* _Problems to solve_:
1. In the mini-drone tutorial, about how much did all the equipment cost, not counting the computer?
2. Please continue the mini-drone tutorial from the point where it stops.

* _Given text_:
----

Introduction: Fly a Mini-drone With Your Computer!

A few months ago, I watched a TED Talk where they setup an indoor arena and did some amazing things with drones. It got me thinking, and it inspired me to build something like that for myself – but on a much smaller and cheaper scale. In the TED Talk video they use an expensive real-time infrared motion tracking system made by companies like Vicon or Optitrack to measure the position of the drones, and then used a computer to calculate and send control signals to coordinate the drones.

At a high level, my setup works in a similar way, using a USB camera to track the position of a $15 toy drone, and then using the computer to send radio control signals through an Arduino and a wireless card. Excluding the computer, all the equipment cost about $85.

Watch the video above to see my computer flying the drone! The photo above shows my first setup. Read this Instructable to learn how to do it yourself!

Also check out for more details and links.

Step 1: Get the Components

To get this working, you're going to need a reasonably fast PC and the following items:

  1. ELP 2 Mega-pixel USB Camera

  2. Arduino UNO R3 Board

  3. Addicore nRF24L01+ Wireless AddiKit with Socket Adapter Boards and Jumper Wires

  4. Cheerson CX-10 Mini RC Quadcopter

  5. Cheerson CX-10 Propeller Blade Guard

The Addicore wireless card is used to send the same radio signals that the drone would receive from the joystick.

Step 2: Setup the Drone

To help the camera recognize the drone, place four paper circles on the drone. Cut out circles from colored card stock. You'll want to choose a contrasting color from the color of your drone. Then, install the propeller guards on the Cheerson CX-10 drone, and use some double-sided tape to affix three circles to the propeller guard and one to the center of the drone. Arrange the three propeller guard circles as shown in the photo, with one circle to the front, one to the left, and one to the right. The side with the power switch should have no circle.

Step 3: Setup Your Arduino and the Wireless Card

Connect the nRF24L01+ card and the adapter board, and then wire them to the Arduino Uno according to the table below:

Arduino Uno NRF24L01+ Socket Adapter Board Wire Color (in photo)

----

* _Given information_:
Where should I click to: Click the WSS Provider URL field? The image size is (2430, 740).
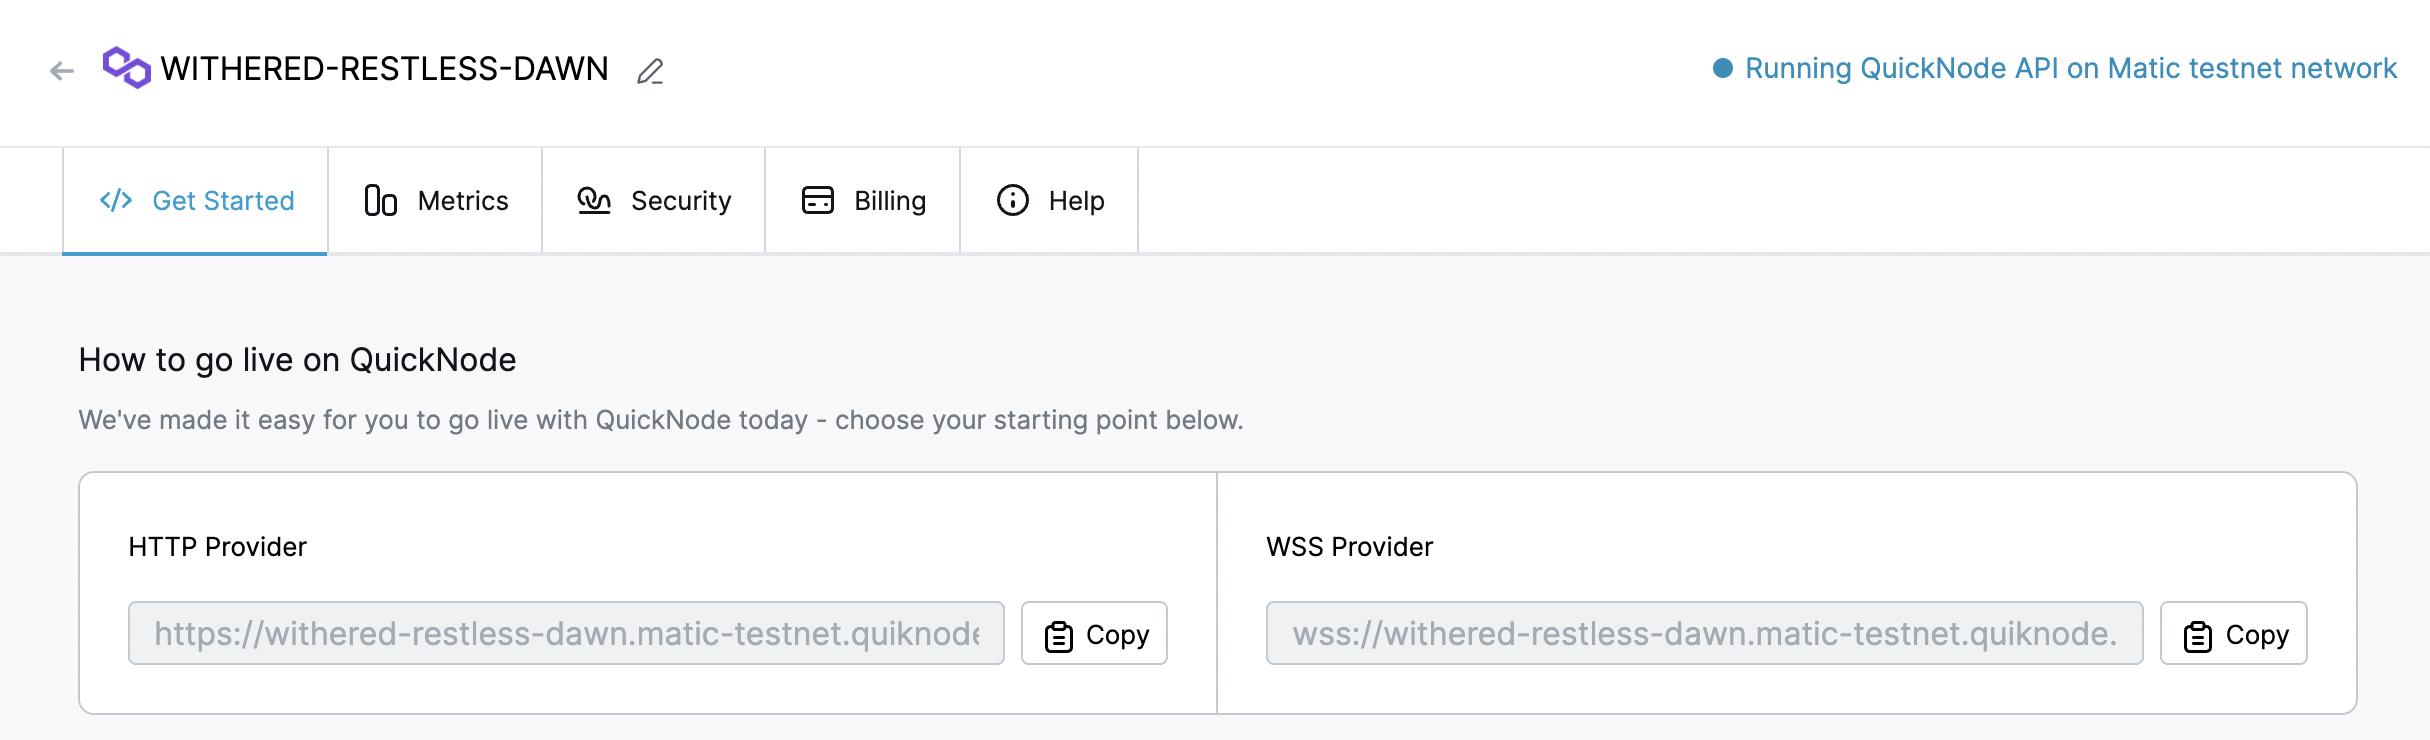pyautogui.click(x=1704, y=634)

----

* _Per-task outputs_:
1. About $85.

2.
D5 (Digital 5)CEYellow
A1 (Analog 1)CSNGreen
D4 (Digital 4)SCKBlue
D3 (Digital 3)MO (MOSI)Purple
A0 (Analog 0)MI (MISO)Gray
Not UsedIRQWhite

The Arduino code is available in this GitHub repository. Now plug the Arduino into your PC and load the nRF24_multipro.ino sketch onto the Arduino with the Arduino IDE version 1.6.7.

Step 4: Setup the USB Camera

The camera needs to be mounted so that it is aimed downward at a white surface from a height of about 2 feet. I used two sheets of poster board as the white background on the table. In my first setup (shown in the top picture), I used a folding table with a piece particle board to hold the camera above the table.

The second picture shows my upgraded setup built with Plexiglas sides and the camera mounted on wooden crossbars. In the second setup, the camera is mounted in the middle, and two LED lights are mounted next to it to make the lighting conditions more consistent.

Step 5: Setup Your Computer

As you might expect there is a fair amount of programming required to get this working.

You'll need to install the following software:

  1. Python 2.7 - I recommend using the Spyder development environment from the Python(x,y) distribution.
  2. PySerial package
  3. OpenCV2

Check out my guide to installing Python and OpenCV for more details.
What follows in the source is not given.